L’Apple watch lancera-t-elle un nouveau type de journalisme?

Publié le 20 Avril 2015

 

Avec la sortie de l’Apple Watch qui se profile dans les semaines qui viennent, les médias réfléchissent aux moyens de travailler pour le tout petit écran et proposer du «journalisme en un coup d’oeil».

La montre connectée d’Apple, dernier gadget de la technologie mobile, ouvre à l’industrie des médias de nouvelles possibilités pour toucher le public.

Le New York Times affirme que son application pour l’Apple Watch proposera «une nouvelle façon d’écrire» et que les «journalistes sur les trois continents» rafraîchiront les notifications. Les lecteurs pourront continuer à consulter un article sur leur iPhone ou leur iPad.

 

 

CNN et la radio publique américaine NPR ont également des applis pour Apple Watch, et de nombreuses autres sont attendues.

Cette nouvelle technologie demande des informations rapides, concentrées, indiquent les experts: «On entre dans l’ère du “journalisme en un coup d’oeil“», dit dans un blog Mario Garcia, consultant de Garcia Media et membre de l’Institut Poynter d’Etudes des médias.

M. Garcia, qui participe à des recherches avec l’université Arhus du Danemark, se dit «fasciné» par les possibilités.

«C’est plus difficile de tirer un iPhone de sa poche ou d’un sac dans un métro bondé de New York que de jeter un coup d’oeil sur sa montre, dit-il. Donc à mon avis, on va beaucoup regarder vite fait les titres qui intéressent et décider si on lit ou pas.»

L’émergence de cette technologie offre une nouvelle plateforme pour les médias, rapide, personnelle et toujours disponible, estime Robert Hernandez, qui enseigne le journalisme pour plateformes mobiles à l’université de Southern California.

«Etre au courant sera plus rapide avec la montre, explique-t-il à l’AFP. Et, pour les médias, c’est une nouvelle occasion de coller à leurs lecteurs.»

Le journalisme trouvera ses marques. «Quand Twitter est sorti, les gens disaient qu’on “ne peut pas faire du journalisme en 140 caractères“ et maintenant, Twitter est devenu un outil essentiel», ajoute-t-il.

 

 

Trouver la bonne formule

 

 

Gilles Raymond, créateur et patron de l’application News Republic, pense que la montre d’Apple sera un moyen parfait pour diffuser l’information.

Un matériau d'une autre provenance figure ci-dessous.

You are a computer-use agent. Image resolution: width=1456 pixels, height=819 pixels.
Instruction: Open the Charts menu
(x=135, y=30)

«Quand il y a des infos de dernière minute que vous voulez voir tout de suite, la montre est idéale», dit M. Raymond, basé à San Francisco pour la firme française qui offre des applications d’informations pour smartphones et tablettes.

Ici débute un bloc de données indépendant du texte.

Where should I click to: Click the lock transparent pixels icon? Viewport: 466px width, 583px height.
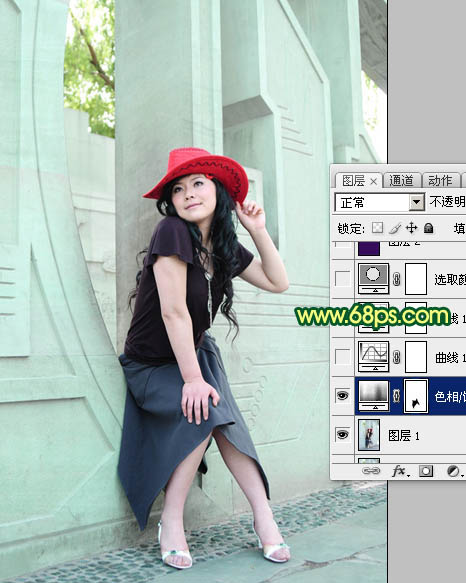tap(377, 228)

Selon lui, les gens regardent plus de 100 fois par jour leur smartphone et ce pourrait être de 300 à 400 fois par jour pour la montre. «Ce sera très addictif.»

La «question est: va-t-on lire simplement la première ligne puis sortir son téléphone ou va-t-on lire tout l’article sur la montre, dit-il. Les deux scénarios sont possibles mais, à mon avis, les gens voudront lire sur leur montre, les gens s’adaptent.»

Les médias devront aussi s’adapter en développant un contenu rapidement consultable sur le petit écran, relève-t-il. D’un autre côté, ils vont «développer une nouvelle relation avec leurs lecteurs».

A eux de trouver la bonne formule, pour envoyer vite des alertes sans être intrusifs.

Les médias doivent ainsi se montrer créatifs, renchérit Alan Mutter, ancien rédacteur en chef d’un journal de Chicago et aujourd’hui consultant pour les médias numériques.

«Cet écran incroyablement petit ne doit pas être qu’une simple extension d’un téléphone, relève-t-il. Il faut réfléchir à la façon dont le consommateur va l’utiliser et comment vous pouvez en faire quelque chose d’intéressant.»

Pour M. Mutter, les utilisateurs ne vont pas vouloir être constamment sollicités et il faudra trouver le bon équilibre pour envoyer des notifications.

«Ce sera peut-être des infos toutes les heures, avec une série de titres, peut-être un sommaire à écouter. Il faut créer le contenu qui colle au support», ajoute-t-il.

L’expert estime que les organismes de presse ont raté leur passage à l’internet mais ont maintenant l’occasion de réussir avec les mobiles.

«Ils doivent développer leur présence sur les mobiles, ils doivent comprendre que ce n’est pas qu’un outil passif, dit M. Mutter. S’ils y arrivent, ils y arriveront sur l’Apple Watch.»